Saved entries

══════════

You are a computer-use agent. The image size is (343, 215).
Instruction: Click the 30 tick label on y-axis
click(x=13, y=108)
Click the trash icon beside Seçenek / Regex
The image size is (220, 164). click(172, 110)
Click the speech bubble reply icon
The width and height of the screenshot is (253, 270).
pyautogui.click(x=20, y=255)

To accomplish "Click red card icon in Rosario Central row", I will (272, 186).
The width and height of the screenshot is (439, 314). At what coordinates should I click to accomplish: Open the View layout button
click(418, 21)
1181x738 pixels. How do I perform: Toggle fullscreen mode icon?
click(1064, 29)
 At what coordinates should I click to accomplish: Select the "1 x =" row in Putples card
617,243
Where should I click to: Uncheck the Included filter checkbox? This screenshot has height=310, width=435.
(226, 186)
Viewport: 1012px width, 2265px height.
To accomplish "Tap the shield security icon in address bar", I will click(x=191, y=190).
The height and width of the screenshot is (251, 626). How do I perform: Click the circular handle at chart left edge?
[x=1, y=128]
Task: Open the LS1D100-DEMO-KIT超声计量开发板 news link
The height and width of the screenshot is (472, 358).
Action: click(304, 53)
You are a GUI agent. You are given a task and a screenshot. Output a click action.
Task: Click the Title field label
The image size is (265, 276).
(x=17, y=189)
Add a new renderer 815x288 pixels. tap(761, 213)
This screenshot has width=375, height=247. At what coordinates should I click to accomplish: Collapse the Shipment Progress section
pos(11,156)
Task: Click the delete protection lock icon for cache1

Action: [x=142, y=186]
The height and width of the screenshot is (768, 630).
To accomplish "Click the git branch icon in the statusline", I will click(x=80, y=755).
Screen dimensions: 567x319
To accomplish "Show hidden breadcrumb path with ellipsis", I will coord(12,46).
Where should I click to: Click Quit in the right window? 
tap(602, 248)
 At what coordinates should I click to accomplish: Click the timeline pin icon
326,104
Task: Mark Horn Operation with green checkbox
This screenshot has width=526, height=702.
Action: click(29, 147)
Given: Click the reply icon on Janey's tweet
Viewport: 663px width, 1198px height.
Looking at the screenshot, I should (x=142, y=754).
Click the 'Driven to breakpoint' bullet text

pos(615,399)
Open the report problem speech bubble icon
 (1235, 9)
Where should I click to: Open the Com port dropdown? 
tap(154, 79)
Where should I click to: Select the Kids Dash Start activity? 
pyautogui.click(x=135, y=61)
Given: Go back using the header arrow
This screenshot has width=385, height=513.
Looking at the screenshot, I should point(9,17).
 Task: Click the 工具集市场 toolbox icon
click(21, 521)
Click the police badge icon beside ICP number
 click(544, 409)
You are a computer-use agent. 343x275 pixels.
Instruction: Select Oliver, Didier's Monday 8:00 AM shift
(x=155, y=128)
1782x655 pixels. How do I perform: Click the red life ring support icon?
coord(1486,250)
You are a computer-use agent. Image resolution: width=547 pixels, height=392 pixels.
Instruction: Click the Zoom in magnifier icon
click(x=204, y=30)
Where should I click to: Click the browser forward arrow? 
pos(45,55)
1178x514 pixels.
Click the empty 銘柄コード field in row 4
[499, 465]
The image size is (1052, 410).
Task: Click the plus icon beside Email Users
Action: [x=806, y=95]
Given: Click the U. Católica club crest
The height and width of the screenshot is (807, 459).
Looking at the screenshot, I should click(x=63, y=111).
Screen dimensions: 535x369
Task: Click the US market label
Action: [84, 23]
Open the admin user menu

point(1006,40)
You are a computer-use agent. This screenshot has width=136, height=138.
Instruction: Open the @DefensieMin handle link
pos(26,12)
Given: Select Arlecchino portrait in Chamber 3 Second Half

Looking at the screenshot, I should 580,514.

══════════

EXERCISE INSTRUCTIONS: Transcribe only the lines from the beginning of the entries to the line with "Given: Click the reply icon on Janey's tweet", inclusive, exactly as written.

OUTPUT:
You are a computer-use agent. The image size is (343, 215).
Instruction: Click the 30 tick label on y-axis
click(x=13, y=108)
Click the trash icon beside Seçenek / Regex
The image size is (220, 164). click(172, 110)
Click the speech bubble reply icon
The width and height of the screenshot is (253, 270).
pyautogui.click(x=20, y=255)

To accomplish "Click red card icon in Rosario Central row", I will (272, 186).
The width and height of the screenshot is (439, 314). At what coordinates should I click to accomplish: Open the View layout button
click(418, 21)
1181x738 pixels. How do I perform: Toggle fullscreen mode icon?
click(1064, 29)
 At what coordinates should I click to accomplish: Select the "1 x =" row in Putples card
617,243
Where should I click to: Uncheck the Included filter checkbox? This screenshot has height=310, width=435.
(226, 186)
Viewport: 1012px width, 2265px height.
To accomplish "Tap the shield security icon in address bar", I will click(x=191, y=190).
The height and width of the screenshot is (251, 626). How do I perform: Click the circular handle at chart left edge?
[x=1, y=128]
Task: Open the LS1D100-DEMO-KIT超声计量开发板 news link
The height and width of the screenshot is (472, 358).
Action: click(304, 53)
You are a GUI agent. You are given a task and a screenshot. Output a click action.
Task: Click the Title field label
The image size is (265, 276).
(x=17, y=189)
Add a new renderer 815x288 pixels. tap(761, 213)
This screenshot has width=375, height=247. At what coordinates should I click to accomplish: Collapse the Shipment Progress section
pos(11,156)
Task: Click the delete protection lock icon for cache1

Action: [x=142, y=186]
The height and width of the screenshot is (768, 630).
To accomplish "Click the git branch icon in the statusline", I will click(x=80, y=755).
Screen dimensions: 567x319
To accomplish "Show hidden breadcrumb path with ellipsis", I will coord(12,46).
Where should I click to: Click Quit in the right window? 
tap(602, 248)
 At what coordinates should I click to accomplish: Click the timeline pin icon
326,104
Task: Mark Horn Operation with green checkbox
This screenshot has width=526, height=702.
Action: click(29, 147)
Given: Click the reply icon on Janey's tweet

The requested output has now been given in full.